À Madagascar, une sombre affaire embrase les réseaux sociaux. Depuis le vendredi 14 mars, une vidéo montrant une chanteuse malgache victime d'abus sexuels fait le tour de Facebook. Cela fait plusieurs mois que la chanteuse refuse de céder au chantage des détenteurs de cette vidéo, qui menaçaient de la diffuser. Depuis sa mise en ligne, Meizah subit une avalanche de harcèlement et de dénigrement. L'affaire a rapidement pris une ampleur nationale, jusqu'à provoquer une réaction du gouvernement.

Les événements remontent à septembre 2022 : Meizah, une artiste de 31 ans bien connue dans le pays, sort alcoolisée d'un bar karaoké dans le quartier populaire des 67 hectares à Antananarivo. Elle est alors filmée, inconsciente, dans une voiture, violée par deux hommes.

Sans souvenirs de la soirée, elle apprend des mois plus tard qu'elle a été agressée sexuellement, lorsqu'elle reçoit une vidéo anonyme. Sur ces images, la jeune femme est inerte, tandis que ses agresseurs filment le viol.
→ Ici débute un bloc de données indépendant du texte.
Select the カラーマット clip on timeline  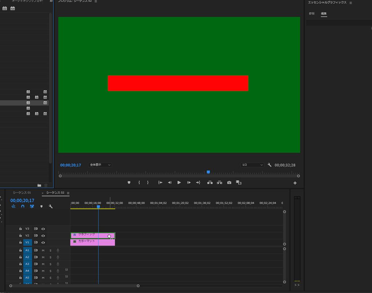(93, 242)
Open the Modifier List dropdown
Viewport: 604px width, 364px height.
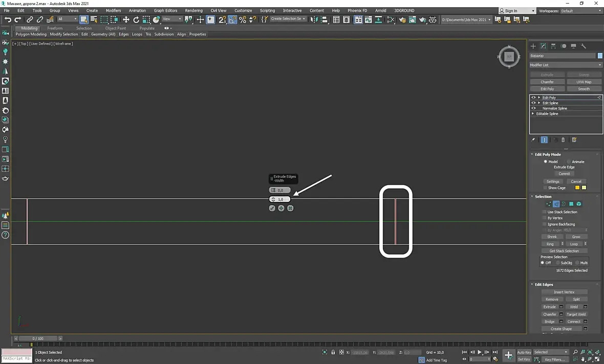pos(566,65)
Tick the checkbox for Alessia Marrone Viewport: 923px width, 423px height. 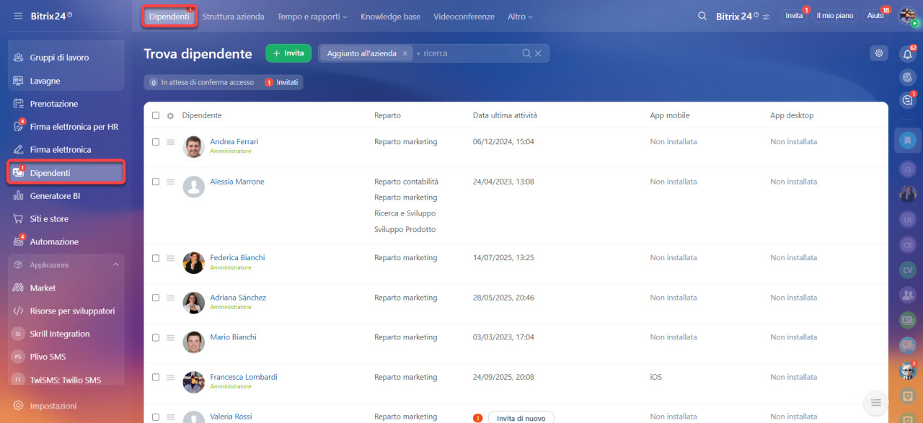[x=156, y=182]
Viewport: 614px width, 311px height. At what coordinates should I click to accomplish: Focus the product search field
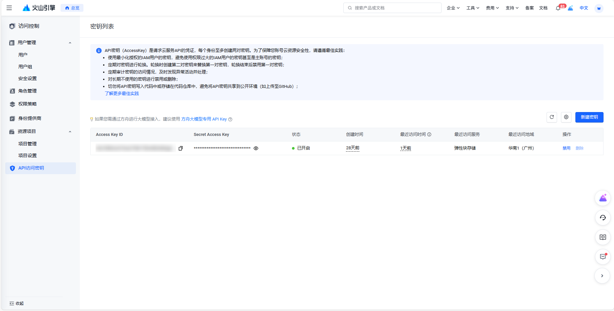pos(392,8)
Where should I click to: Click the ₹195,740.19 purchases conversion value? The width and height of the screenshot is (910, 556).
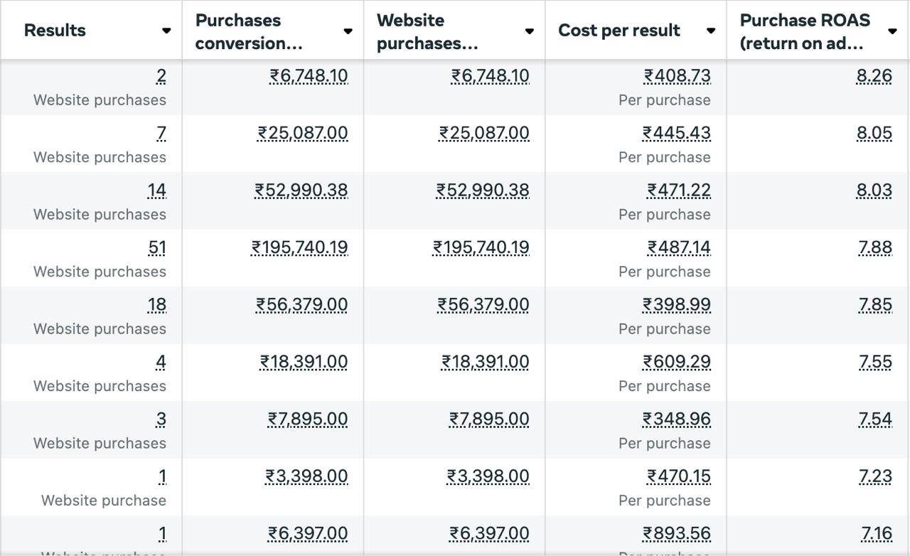click(x=299, y=247)
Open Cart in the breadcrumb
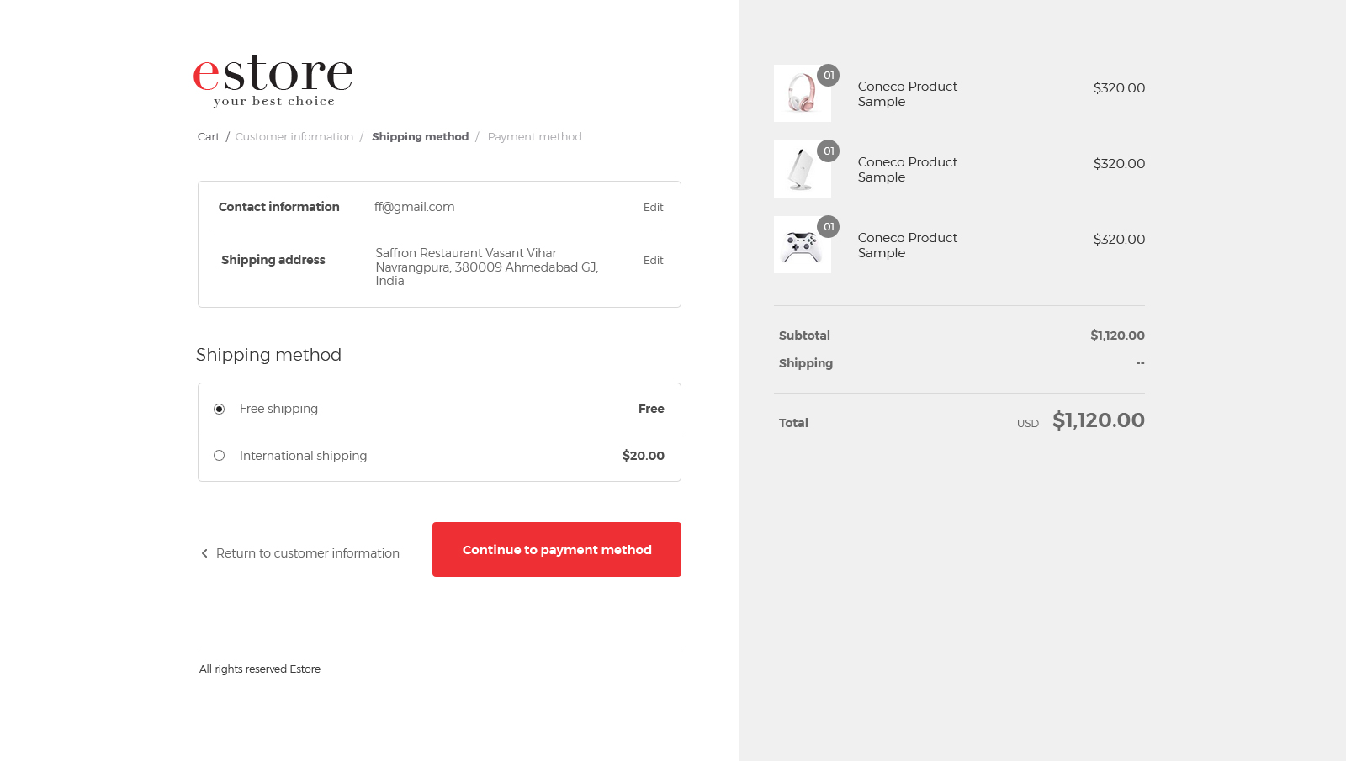 209,137

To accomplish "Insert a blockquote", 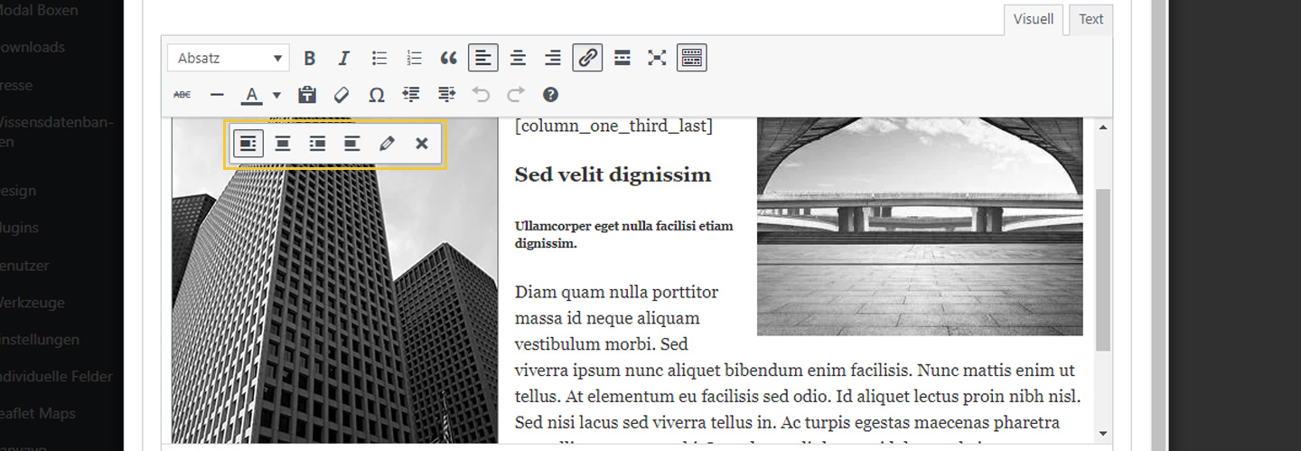I will click(448, 59).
Depuis la diffusion de la vidéo, des milliers de commentaires ont alimenté la culpabilisation de la victime, en critiquant son état d'ébriété et en qualifiant son style de « provocateur ». « Tout cela aurait pu être évité avec plus de retenue », commente l'un des utilisateurs.

« Je n'étais même pas capable de bouger »
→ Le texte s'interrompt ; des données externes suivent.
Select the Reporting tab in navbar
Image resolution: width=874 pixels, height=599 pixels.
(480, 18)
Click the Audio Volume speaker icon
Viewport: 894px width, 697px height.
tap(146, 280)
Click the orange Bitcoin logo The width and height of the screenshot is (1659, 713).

Des propos que Meizah refuse de laisser passer. Elle s'est confiée à RFI, dénonçant cette vision culpabilisante. « Les gens me voient comme une artiste qui a des tatouages, qui est un peu explicite dans ses clips et ses chansons. Mais je n'étais même pas capable de dire non, je n'étais même pas capable de bouger. Sans le consentement, personne n'a le droit d'abuser de qui que ce soit », rappelle la chanteuse.
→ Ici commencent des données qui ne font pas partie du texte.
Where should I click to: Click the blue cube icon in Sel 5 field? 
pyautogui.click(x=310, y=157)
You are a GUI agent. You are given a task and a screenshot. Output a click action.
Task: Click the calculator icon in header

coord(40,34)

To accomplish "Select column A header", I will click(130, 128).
Elle a depuis déposé plusieurs plaintes pour viol, chantage et diffamation en ligne. Comme souvent dans ce genre d'affaires, Facebook est devenu un défouloir où l'artiste est la cible d'insultes et de haine. Marie-Christina Kolo, fondatrice du mouvement féministe Women Break the Silence, dénonce le rôle amplificateur des réseaux sociaux dans la propagation d'une culture du viol qui imprègne la société malgache. « Facebook à Madagascar, c'est Internet. Les gens ne se cachent même pas derrière leurs propos ultra-violents, qu'ils soient hommes ou, surtout, femmes, fustige-t-elle. On tente de rassurer les victimes en leur disant "vous allez voir beaucoup de gens qui vont vous insulter, mais des mouvements sont là pour vous accompagner. On comprend votre souffrance et vous n'êtes pas seule". »

Face à l'ampleur de l'affaire, le ministère de la Communication a rappelé les internautes à l'ordre. Dans un communiqué publié le 18 mars, il a averti que le simple partage de cette vidéo est illégal et passible d'une amende de 6 millions d'ariary, soit environ 1180 euros.